僕の記事では、原作と映画を比較しながら、歴史や文化、そして時代によって作品がどのように変化してきたのかを考察しています。

そんな中で、現在公開されているある作品が、まさに現代社会を描いている作品だと感じたため、今回取り上げることにしました。

今回紹介する作品は、「トイ・ストーリー」シリーズです。

『トイ・ストーリー』シリーズを振り返ると、それぞれの作品で「おもちゃとは何か」というテーマが、時代とともに少しずつ変化していることが見えてきます。

『トイ・ストーリー』1~3では、子どもが大人へと成長していく中で、おもちゃがどのように向き合っていくのかが描かれています。

そして現在公開されている『トイ・ストーリー5』では、デバイスが普及した現代社会の中で、人間とおもちゃがどのように向き合っていくのかが描かれています。

今回は、『トイ・ストーリー』1~3を僕なりの別の角度から楽しむ方法をご紹介するとともに、4・5では、おもちゃのあり方がどのように変化してきたのかという視点も交えながら、この物語を深掘りして解説していきたいと思います。

ちなみに、『トイ・ストーリー5』については、ネタバレなしの解説と、ネタバレありの深掘り解説をそれぞれご用意する予定ですので、お楽しみに!

悪役から読み解く『トイ・ストーリー』

『トイ・ストーリー』は、テレビやYouTubeで制作秘話やトリビア、小ネタが数多く紹介され、テレビではピクサー本社に出向いて貴重な資料が公開されるほど、語り尽くされている作品という印象があります。

しかし、案外シドやプロスペクター、ロッツォといった悪役を中心に物語が語られることは少ないのではないでしょうか。

そこでこの章では、シド、プロスペクター、ロッツォを中心に『トイ・ストーリー1〜3』の物語を再解釈していきたいと思います。

今回お話しする内容自体は、作品のテーマが中心です。しかし、悪役の行動を改めて言語化してみると、ウッディたちの行動や、おもちゃたちが大切にしているものへの理解がより深まり、新たな楽しみ方ができると思います。

それでは、さっそく見ていきましょう。

シド『トイ・ストーリー』

『トイ・ストーリー』の物語は、ピクサー初の長編作品ということもあり、とてもシンプルな構成となっています。

人間たちが見ていない間、おもちゃたちは何をしているのか。そんな子どもの頃に一度は想像したことがある世界を描いた作品です。

この作品で語られているテーマの一つが、「おもちゃとの接し方」です。そして、その対比として描かれているのが、アンディとシドという二人の少年

みなさんも知っての通り、アンディはおもちゃを大切に遊び、おもちゃたちもアンディとの時間に満足しています。ウッディたちにとって、アンディは理想の持ち主といえる存在でした。

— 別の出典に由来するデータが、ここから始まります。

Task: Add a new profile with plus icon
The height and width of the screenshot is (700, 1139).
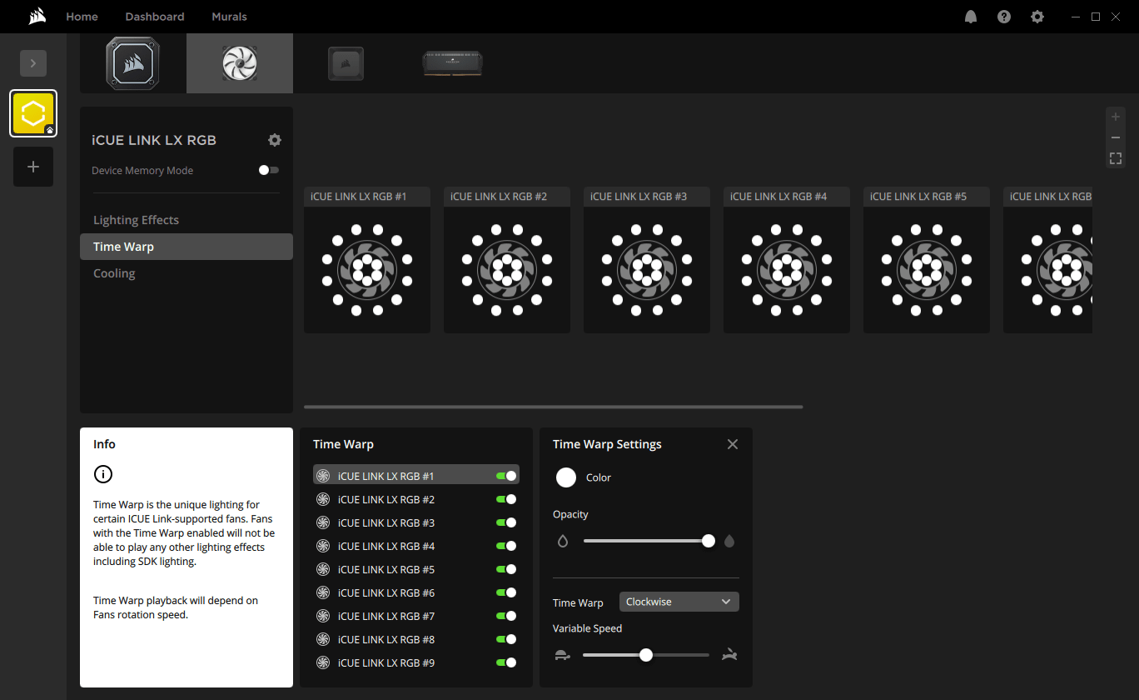Action: point(33,167)
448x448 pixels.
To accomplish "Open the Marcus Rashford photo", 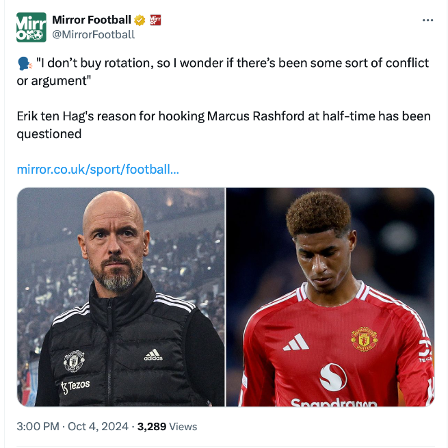I will 330,297.
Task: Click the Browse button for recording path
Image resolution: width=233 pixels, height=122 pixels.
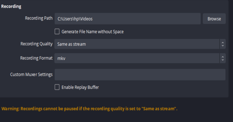Action: click(x=214, y=19)
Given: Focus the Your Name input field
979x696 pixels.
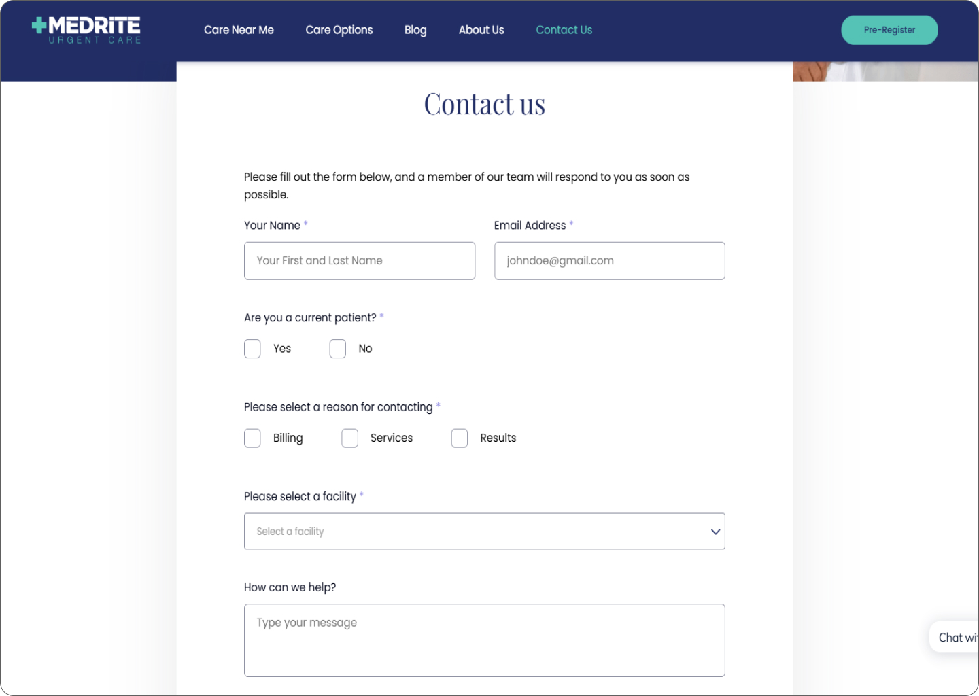Looking at the screenshot, I should click(x=359, y=261).
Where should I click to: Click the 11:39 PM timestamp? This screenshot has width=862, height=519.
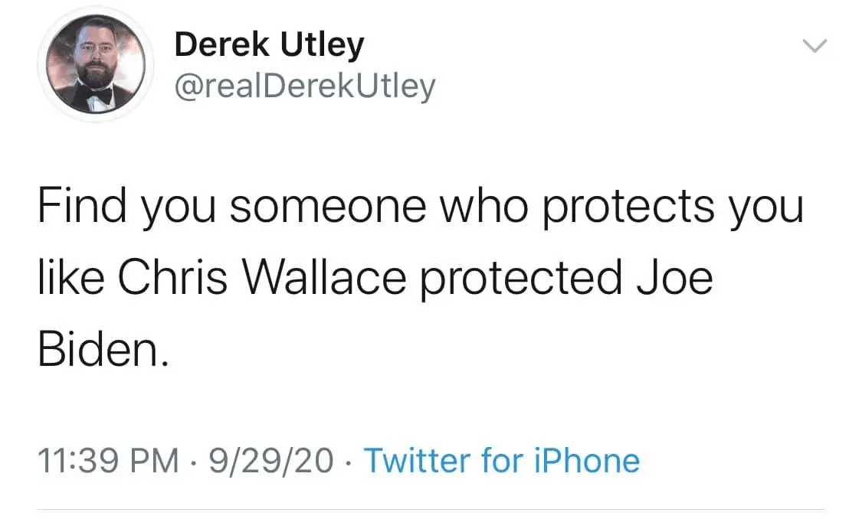tap(108, 461)
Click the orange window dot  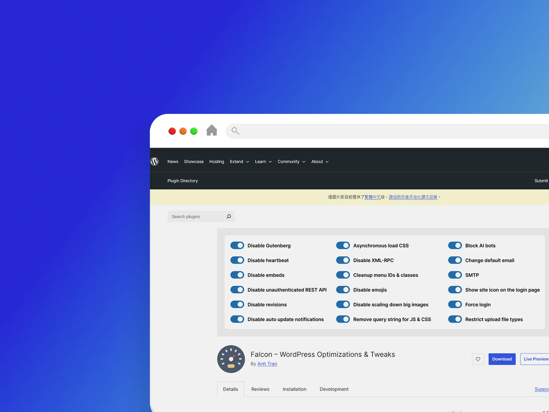point(183,131)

一方でシドは、おもちゃを分解したり、爆発させたりと、おもちゃを壊すことそのものを遊びにしています。おもちゃたちからすれば、最も恐ろしい存在です。

しかし、人間の視点で見れば、シドはおもちゃに命があるとは思っていません。だからこそ、おもちゃを壊すことに罪悪感を抱くこともありません。

最終的に、おもちゃたちは自ら「おもちゃのルール」を破り、シドの前で意志を持って動き出します。その結果、シドはおもちゃに対して強烈なトラウマを抱えることとなりました。

このように『トイ・ストーリー』では、おもちゃに命がないと思って接する人間と、おもちゃを大切にする人間との違いを対比しながら、「おもちゃをどう扱うべきか」という作品の根幹となるテーマが描かれています。

そして、この「おもちゃとの向き合い方」というテーマは、シリーズを通して少しずつ形を変えながら描かれていくことになります。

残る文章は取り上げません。